Task statement - In this exercise, each record below is to be written out again exactly.

Records to process -
........

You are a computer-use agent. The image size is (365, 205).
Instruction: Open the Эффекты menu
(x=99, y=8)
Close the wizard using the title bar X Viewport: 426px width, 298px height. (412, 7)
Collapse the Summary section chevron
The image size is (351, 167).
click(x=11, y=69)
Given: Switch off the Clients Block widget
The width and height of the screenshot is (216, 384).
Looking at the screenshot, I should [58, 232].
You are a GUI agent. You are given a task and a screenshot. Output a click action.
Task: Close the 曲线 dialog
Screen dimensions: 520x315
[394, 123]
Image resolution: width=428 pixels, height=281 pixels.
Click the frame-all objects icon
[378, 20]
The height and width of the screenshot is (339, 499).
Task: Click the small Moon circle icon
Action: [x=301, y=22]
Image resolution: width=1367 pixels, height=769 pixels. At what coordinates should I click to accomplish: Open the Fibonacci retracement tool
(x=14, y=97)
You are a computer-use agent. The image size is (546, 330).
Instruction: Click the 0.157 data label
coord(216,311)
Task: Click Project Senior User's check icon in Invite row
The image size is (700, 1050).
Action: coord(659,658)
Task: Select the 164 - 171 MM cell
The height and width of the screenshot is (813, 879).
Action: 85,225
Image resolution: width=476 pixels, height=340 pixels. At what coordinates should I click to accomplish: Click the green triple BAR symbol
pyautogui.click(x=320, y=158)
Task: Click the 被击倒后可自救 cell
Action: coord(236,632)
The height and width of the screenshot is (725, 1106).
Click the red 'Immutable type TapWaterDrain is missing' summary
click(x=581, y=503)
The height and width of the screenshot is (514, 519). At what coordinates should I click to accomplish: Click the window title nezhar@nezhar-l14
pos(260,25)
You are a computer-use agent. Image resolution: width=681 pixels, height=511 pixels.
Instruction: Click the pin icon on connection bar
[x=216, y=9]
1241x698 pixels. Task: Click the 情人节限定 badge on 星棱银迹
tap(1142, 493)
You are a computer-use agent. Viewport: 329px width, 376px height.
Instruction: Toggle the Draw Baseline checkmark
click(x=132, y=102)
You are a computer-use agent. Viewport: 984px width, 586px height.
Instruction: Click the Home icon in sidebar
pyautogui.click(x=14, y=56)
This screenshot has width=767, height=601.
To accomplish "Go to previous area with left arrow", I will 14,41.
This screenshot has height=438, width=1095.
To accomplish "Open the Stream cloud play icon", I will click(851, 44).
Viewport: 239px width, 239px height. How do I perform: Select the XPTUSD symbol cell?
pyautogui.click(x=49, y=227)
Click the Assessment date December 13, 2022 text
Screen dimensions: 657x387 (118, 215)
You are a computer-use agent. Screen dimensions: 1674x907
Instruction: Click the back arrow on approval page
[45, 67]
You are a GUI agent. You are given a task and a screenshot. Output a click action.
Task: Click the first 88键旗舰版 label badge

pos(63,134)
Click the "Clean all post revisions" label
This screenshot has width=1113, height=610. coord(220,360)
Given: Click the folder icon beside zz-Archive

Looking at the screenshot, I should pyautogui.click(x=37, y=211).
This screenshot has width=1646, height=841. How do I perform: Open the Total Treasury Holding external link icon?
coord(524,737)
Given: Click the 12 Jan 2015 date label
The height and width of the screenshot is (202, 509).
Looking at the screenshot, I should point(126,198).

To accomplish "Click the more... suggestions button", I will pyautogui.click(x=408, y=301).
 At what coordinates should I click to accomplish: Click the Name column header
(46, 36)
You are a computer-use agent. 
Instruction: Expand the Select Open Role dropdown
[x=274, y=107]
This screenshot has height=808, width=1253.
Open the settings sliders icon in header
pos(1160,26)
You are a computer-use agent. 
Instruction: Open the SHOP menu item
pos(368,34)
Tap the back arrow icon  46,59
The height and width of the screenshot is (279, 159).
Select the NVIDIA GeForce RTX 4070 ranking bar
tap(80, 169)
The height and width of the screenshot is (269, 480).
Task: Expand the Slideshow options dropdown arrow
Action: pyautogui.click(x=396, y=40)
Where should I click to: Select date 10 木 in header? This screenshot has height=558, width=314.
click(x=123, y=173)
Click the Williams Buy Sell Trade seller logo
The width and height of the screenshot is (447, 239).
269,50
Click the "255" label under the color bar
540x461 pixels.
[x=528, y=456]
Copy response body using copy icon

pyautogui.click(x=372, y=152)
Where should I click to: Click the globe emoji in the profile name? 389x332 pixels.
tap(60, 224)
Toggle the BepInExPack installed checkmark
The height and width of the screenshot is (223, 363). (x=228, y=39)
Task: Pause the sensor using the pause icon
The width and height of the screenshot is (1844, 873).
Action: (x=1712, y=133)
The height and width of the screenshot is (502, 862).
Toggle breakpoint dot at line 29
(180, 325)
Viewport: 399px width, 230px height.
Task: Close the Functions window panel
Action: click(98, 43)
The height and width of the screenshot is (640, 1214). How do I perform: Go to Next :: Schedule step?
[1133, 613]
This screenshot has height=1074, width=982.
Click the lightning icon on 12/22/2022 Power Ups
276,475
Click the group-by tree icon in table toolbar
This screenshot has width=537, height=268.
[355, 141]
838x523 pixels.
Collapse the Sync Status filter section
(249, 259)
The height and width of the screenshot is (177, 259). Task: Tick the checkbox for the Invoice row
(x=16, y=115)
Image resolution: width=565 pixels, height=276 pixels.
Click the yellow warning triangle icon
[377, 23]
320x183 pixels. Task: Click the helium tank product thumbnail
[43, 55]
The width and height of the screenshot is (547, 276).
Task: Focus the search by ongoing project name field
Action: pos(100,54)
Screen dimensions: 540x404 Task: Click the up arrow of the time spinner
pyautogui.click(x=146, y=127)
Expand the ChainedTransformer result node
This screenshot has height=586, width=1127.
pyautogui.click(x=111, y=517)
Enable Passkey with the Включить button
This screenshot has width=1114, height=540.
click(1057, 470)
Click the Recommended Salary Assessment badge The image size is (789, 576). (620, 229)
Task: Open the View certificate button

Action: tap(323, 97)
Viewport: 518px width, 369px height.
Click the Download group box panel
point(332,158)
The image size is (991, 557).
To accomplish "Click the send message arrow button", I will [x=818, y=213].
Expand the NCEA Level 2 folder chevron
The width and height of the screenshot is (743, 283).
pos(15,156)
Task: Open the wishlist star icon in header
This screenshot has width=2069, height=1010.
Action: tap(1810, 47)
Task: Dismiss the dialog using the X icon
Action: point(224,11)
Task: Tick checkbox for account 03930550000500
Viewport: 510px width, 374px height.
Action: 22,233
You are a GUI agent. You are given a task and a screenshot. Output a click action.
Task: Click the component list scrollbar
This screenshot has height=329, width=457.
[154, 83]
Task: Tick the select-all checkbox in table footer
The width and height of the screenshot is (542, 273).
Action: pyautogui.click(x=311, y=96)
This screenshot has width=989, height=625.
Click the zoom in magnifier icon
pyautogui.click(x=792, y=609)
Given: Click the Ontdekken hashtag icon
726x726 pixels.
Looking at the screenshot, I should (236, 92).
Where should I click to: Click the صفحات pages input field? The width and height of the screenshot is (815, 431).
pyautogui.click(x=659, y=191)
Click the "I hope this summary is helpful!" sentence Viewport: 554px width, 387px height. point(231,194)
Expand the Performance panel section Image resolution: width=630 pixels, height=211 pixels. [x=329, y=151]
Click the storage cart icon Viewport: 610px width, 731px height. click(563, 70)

........

Response box -
You are a computer-use agent. The image size is (365, 205).
Instruction: Open the Эффекты menu
(x=99, y=8)
Close the wizard using the title bar X Viewport: 426px width, 298px height. (412, 7)
Collapse the Summary section chevron
The image size is (351, 167).
click(x=11, y=69)
Given: Switch off the Clients Block widget
The width and height of the screenshot is (216, 384).
Looking at the screenshot, I should [58, 232].
You are a GUI agent. You are given a task and a screenshot. Output a click action.
Task: Close the 曲线 dialog
Screen dimensions: 520x315
[394, 123]
Image resolution: width=428 pixels, height=281 pixels.
Click the frame-all objects icon
[378, 20]
The height and width of the screenshot is (339, 499).
Task: Click the small Moon circle icon
Action: [x=301, y=22]
Image resolution: width=1367 pixels, height=769 pixels. At what coordinates should I click to accomplish: Open the Fibonacci retracement tool
(x=14, y=97)
You are a computer-use agent. The image size is (546, 330).
Instruction: Click the 0.157 data label
coord(216,311)
Task: Click Project Senior User's check icon in Invite row
The image size is (700, 1050).
Action: coord(659,658)
Task: Select the 164 - 171 MM cell
The height and width of the screenshot is (813, 879).
Action: 85,225
Image resolution: width=476 pixels, height=340 pixels. At what coordinates should I click to accomplish: Click the green triple BAR symbol
pyautogui.click(x=320, y=158)
Task: Click the 被击倒后可自救 cell
Action: coord(236,632)
The height and width of the screenshot is (725, 1106).
Click the red 'Immutable type TapWaterDrain is missing' summary
click(x=581, y=503)
The height and width of the screenshot is (514, 519). At what coordinates should I click to accomplish: Click the window title nezhar@nezhar-l14
pos(260,25)
You are a computer-use agent. Image resolution: width=681 pixels, height=511 pixels.
Instruction: Click the pin icon on connection bar
[x=216, y=9]
1241x698 pixels. Task: Click the 情人节限定 badge on 星棱银迹
tap(1142, 493)
You are a computer-use agent. Viewport: 329px width, 376px height.
Instruction: Toggle the Draw Baseline checkmark
click(x=132, y=102)
You are a computer-use agent. Viewport: 984px width, 586px height.
Instruction: Click the Home icon in sidebar
pyautogui.click(x=14, y=56)
This screenshot has width=767, height=601.
To accomplish "Go to previous area with left arrow", I will 14,41.
This screenshot has height=438, width=1095.
To accomplish "Open the Stream cloud play icon", I will click(851, 44).
Viewport: 239px width, 239px height. How do I perform: Select the XPTUSD symbol cell?
pyautogui.click(x=49, y=227)
Click the Assessment date December 13, 2022 text
Screen dimensions: 657x387 (118, 215)
You are a computer-use agent. Screen dimensions: 1674x907
Instruction: Click the back arrow on approval page
[45, 67]
You are a GUI agent. You are given a task and a screenshot. Output a click action.
Task: Click the first 88键旗舰版 label badge

pos(63,134)
Click the "Clean all post revisions" label
This screenshot has width=1113, height=610. coord(220,360)
Given: Click the folder icon beside zz-Archive

Looking at the screenshot, I should pyautogui.click(x=37, y=211).
This screenshot has width=1646, height=841. How do I perform: Open the Total Treasury Holding external link icon?
coord(524,737)
Given: Click the 12 Jan 2015 date label
The height and width of the screenshot is (202, 509).
Looking at the screenshot, I should point(126,198).

To accomplish "Click the more... suggestions button", I will pyautogui.click(x=408, y=301).
 At what coordinates should I click to accomplish: Click the Name column header
(46, 36)
You are a computer-use agent. 
Instruction: Expand the Select Open Role dropdown
[x=274, y=107]
This screenshot has height=808, width=1253.
Open the settings sliders icon in header
pos(1160,26)
You are a computer-use agent. 
Instruction: Open the SHOP menu item
pos(368,34)
Tap the back arrow icon  46,59
The height and width of the screenshot is (279, 159).
Select the NVIDIA GeForce RTX 4070 ranking bar
tap(80, 169)
The height and width of the screenshot is (269, 480).
Task: Expand the Slideshow options dropdown arrow
Action: pyautogui.click(x=396, y=40)
Where should I click to: Select date 10 木 in header? This screenshot has height=558, width=314.
click(x=123, y=173)
Click the Williams Buy Sell Trade seller logo
The width and height of the screenshot is (447, 239).
269,50
Click the "255" label under the color bar
540x461 pixels.
[x=528, y=456]
Copy response body using copy icon

pyautogui.click(x=372, y=152)
Where should I click to: Click the globe emoji in the profile name? 389x332 pixels.
tap(60, 224)
Toggle the BepInExPack installed checkmark
The height and width of the screenshot is (223, 363). (x=228, y=39)
Task: Pause the sensor using the pause icon
The width and height of the screenshot is (1844, 873).
Action: (x=1712, y=133)
The height and width of the screenshot is (502, 862).
Toggle breakpoint dot at line 29
(180, 325)
Viewport: 399px width, 230px height.
Task: Close the Functions window panel
Action: click(98, 43)
The height and width of the screenshot is (640, 1214). How do I perform: Go to Next :: Schedule step?
[1133, 613]
This screenshot has height=1074, width=982.
Click the lightning icon on 12/22/2022 Power Ups
276,475
Click the group-by tree icon in table toolbar
This screenshot has width=537, height=268.
[355, 141]
838x523 pixels.
Collapse the Sync Status filter section
(249, 259)
The height and width of the screenshot is (177, 259). Task: Tick the checkbox for the Invoice row
(x=16, y=115)
Image resolution: width=565 pixels, height=276 pixels.
Click the yellow warning triangle icon
[377, 23]
320x183 pixels. Task: Click the helium tank product thumbnail
[43, 55]
The width and height of the screenshot is (547, 276).
Task: Focus the search by ongoing project name field
Action: pos(100,54)
Screen dimensions: 540x404 Task: Click the up arrow of the time spinner
pyautogui.click(x=146, y=127)
Expand the ChainedTransformer result node
This screenshot has height=586, width=1127.
pyautogui.click(x=111, y=517)
Enable Passkey with the Включить button
This screenshot has width=1114, height=540.
click(1057, 470)
Click the Recommended Salary Assessment badge The image size is (789, 576). (620, 229)
Task: Open the View certificate button

Action: tap(323, 97)
Viewport: 518px width, 369px height.
Click the Download group box panel
point(332,158)
The image size is (991, 557).
To accomplish "Click the send message arrow button", I will [x=818, y=213].
Expand the NCEA Level 2 folder chevron
The width and height of the screenshot is (743, 283).
pos(15,156)
Task: Open the wishlist star icon in header
This screenshot has width=2069, height=1010.
Action: tap(1810, 47)
Task: Dismiss the dialog using the X icon
Action: point(224,11)
Task: Tick checkbox for account 03930550000500
Viewport: 510px width, 374px height.
Action: 22,233
You are a GUI agent. You are given a task and a screenshot. Output a click action.
Task: Click the component list scrollbar
This screenshot has height=329, width=457.
[154, 83]
Task: Tick the select-all checkbox in table footer
The width and height of the screenshot is (542, 273).
Action: pyautogui.click(x=311, y=96)
This screenshot has width=989, height=625.
Click the zoom in magnifier icon
pyautogui.click(x=792, y=609)
Given: Click the Ontdekken hashtag icon
726x726 pixels.
Looking at the screenshot, I should (236, 92).
Where should I click to: Click the صفحات pages input field? The width and height of the screenshot is (815, 431).
pyautogui.click(x=659, y=191)
Click the "I hope this summary is helpful!" sentence Viewport: 554px width, 387px height. point(231,194)
Expand the Performance panel section Image resolution: width=630 pixels, height=211 pixels. [x=329, y=151]
Click the storage cart icon Viewport: 610px width, 731px height. click(563, 70)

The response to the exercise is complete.